BOLT stands for Build Our Lives Together.
These young activists can be seen cleaning up the streets of Philadelphia or challenging elected officials.
Recently, this group and several other youth organizations hosted a town hall where teens made their voices heard to city council and mayoral candidates.
"There's poverty and families can't make ends meet," Jeron said.
"Having more jobs for our youth," Tyliah Evans, a Parkway Northwest High School student, said. "Mostly, we're limited to fast food jobs that don't pay enough.

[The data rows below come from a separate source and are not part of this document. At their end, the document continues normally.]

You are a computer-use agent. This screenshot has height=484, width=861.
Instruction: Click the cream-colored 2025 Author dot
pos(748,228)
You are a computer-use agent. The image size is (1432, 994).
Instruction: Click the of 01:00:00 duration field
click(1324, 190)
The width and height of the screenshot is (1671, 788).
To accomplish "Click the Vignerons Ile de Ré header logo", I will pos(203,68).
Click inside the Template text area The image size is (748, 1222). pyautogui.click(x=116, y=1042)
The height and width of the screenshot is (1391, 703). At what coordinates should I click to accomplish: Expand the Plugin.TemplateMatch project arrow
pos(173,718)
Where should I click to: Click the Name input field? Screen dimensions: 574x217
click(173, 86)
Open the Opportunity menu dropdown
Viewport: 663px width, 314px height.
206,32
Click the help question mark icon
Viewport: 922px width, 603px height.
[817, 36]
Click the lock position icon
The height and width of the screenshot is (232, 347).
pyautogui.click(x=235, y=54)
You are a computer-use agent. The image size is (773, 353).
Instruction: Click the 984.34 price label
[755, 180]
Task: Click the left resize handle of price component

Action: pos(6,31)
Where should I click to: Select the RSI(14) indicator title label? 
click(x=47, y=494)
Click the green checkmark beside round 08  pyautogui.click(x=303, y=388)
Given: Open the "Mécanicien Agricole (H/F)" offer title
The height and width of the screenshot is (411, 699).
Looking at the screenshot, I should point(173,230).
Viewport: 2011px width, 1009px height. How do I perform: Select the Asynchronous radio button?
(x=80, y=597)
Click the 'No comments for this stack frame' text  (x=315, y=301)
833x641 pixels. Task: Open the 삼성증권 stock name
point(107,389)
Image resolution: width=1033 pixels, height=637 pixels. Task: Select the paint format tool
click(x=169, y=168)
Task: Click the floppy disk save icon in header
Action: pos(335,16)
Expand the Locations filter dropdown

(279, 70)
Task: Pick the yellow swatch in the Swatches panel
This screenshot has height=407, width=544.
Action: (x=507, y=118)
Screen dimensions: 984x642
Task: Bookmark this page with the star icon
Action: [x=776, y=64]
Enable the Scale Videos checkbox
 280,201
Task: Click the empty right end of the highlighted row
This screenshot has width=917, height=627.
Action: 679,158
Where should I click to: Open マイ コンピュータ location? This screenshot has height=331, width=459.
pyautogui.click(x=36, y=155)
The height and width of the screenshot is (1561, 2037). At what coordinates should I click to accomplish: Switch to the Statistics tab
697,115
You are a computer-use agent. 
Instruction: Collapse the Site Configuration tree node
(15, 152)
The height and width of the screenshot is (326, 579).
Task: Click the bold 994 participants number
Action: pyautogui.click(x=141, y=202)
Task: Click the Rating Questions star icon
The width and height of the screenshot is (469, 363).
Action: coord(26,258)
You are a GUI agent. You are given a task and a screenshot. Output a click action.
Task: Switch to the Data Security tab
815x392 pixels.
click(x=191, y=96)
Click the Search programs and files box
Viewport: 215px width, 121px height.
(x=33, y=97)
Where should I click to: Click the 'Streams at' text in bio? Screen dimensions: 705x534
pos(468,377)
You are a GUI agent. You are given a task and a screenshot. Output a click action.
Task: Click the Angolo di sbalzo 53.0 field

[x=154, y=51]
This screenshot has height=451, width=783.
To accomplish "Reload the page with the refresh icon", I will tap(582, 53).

We're talking about summer programs for our youth to really get off the streets."
"They have incredible passion," PhillyBOLT founder Hillary Do said. "I feel really lucky to be able to work with all of them."
Do says PhillyBOLT's mission is to empower the young leaders of today and pay them for the work they do.
"People in nonprofits should be paid for their time," Do said, "and people who are serving their communities should also be compensated for their time."
Time that's well spent.
When they're not working in our local communities, they are rallying in Harrisburg speaking to the state legislatures about gun violence.
"My parents feel every time they send me and my siblings into the city and hope that we return with our bookbags and not in body bags," one member of the group recently said.
From Harrisburg to Philadelphia, PhillyBOLT says our elected officials can be part of the solution to this deadly problem.
"We need more green spaces," Amaiyah Parker, a senior at Central High School, said. "The lack of green spaces impacts gun violence."
Amaiyah says toward the end of the town hall, she, along with others, was disappointed in some of the candidates who did not respond to their demands with a plan.
"Most of them got up there and started to campaign for themselves," Amaiyah said. "You work for the citizens of Philadelphia, so whatever we have, whatever demands we have, you should create effective solutions, fast solutions to the problems in the city."
As the group was leaving our studio and headed to school, something tells us that their advocacy work is far from over.
PhillyBOLT is hosting a youth walk Saturday.